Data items
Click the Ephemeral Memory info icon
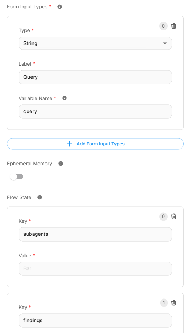Viewport: 190px width, 333px height. (x=61, y=164)
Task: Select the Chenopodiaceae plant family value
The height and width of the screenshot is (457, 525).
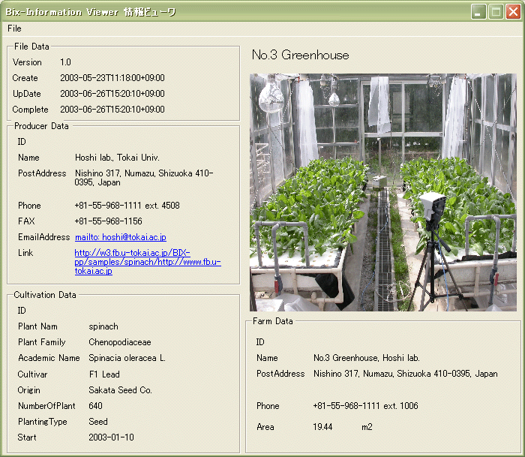Action: pyautogui.click(x=119, y=342)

YOUR INSTRUCTIONS: Would you write out exactly the lines of the data from the one holding "Task: Select the" to the final line, both included, with pictures left out?

RESULT:
Task: Select the Chenopodiaceae plant family value
The height and width of the screenshot is (457, 525).
Action: pyautogui.click(x=119, y=342)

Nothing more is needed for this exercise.